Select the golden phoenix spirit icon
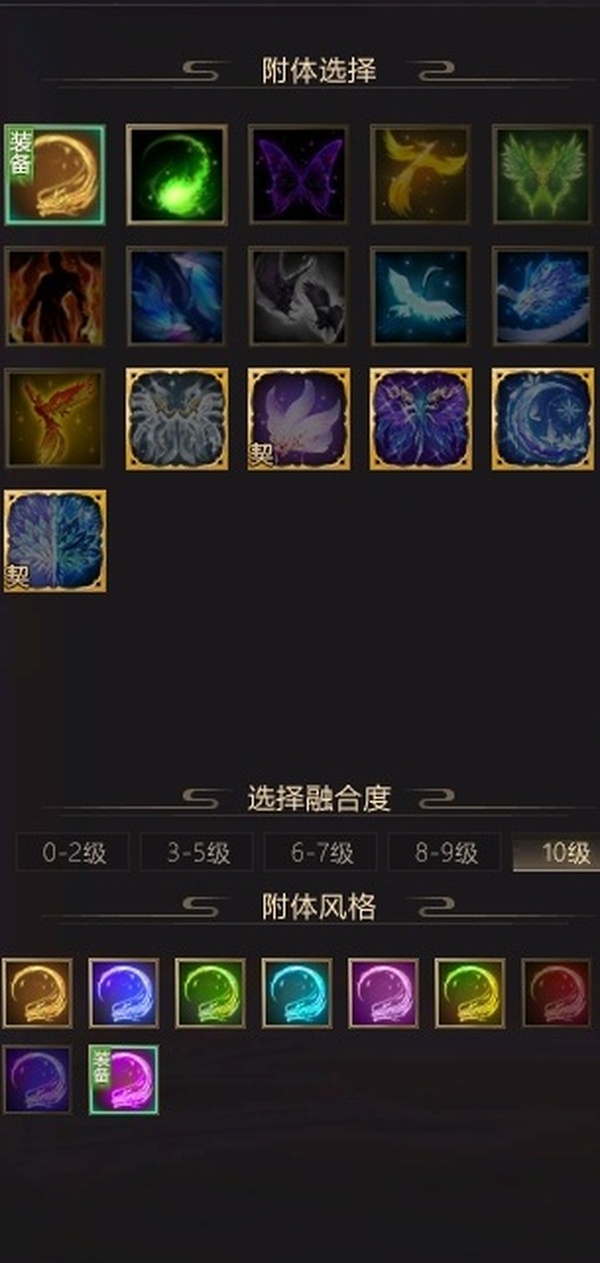 click(x=420, y=174)
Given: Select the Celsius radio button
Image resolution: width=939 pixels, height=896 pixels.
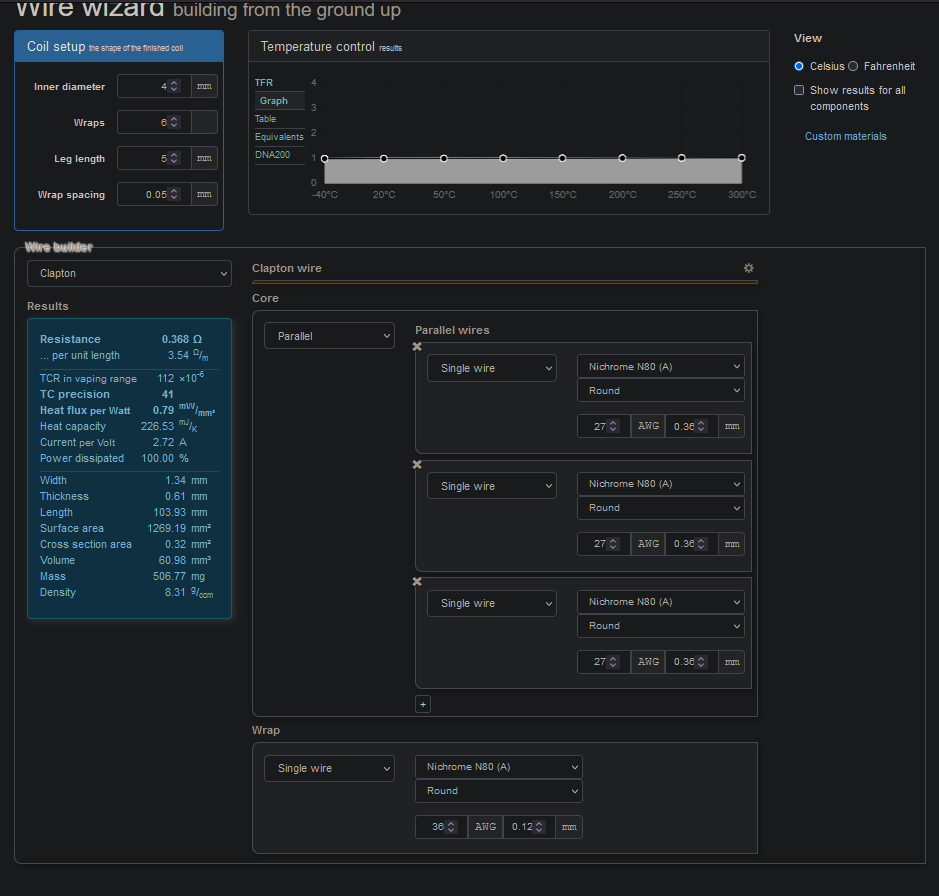Looking at the screenshot, I should coord(799,66).
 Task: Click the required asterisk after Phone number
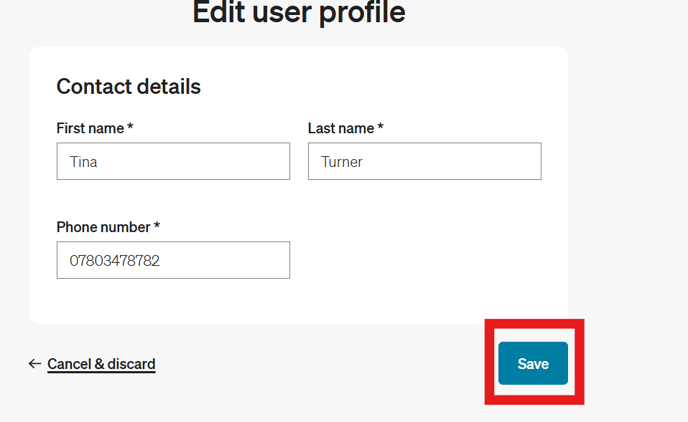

(EXERCISE DETAILS): Swap "Select" for "Choose" throughout the items above and write them out again with nothing else changed, leaving out the pictures.

(ANSWER TO THIS TASK):
Choose the golden phoenix spirit icon
 click(x=420, y=174)
Given: Choose the Celsius radio button
Image resolution: width=939 pixels, height=896 pixels.
Looking at the screenshot, I should coord(799,66).
 Task: Click the required asterisk after Phone number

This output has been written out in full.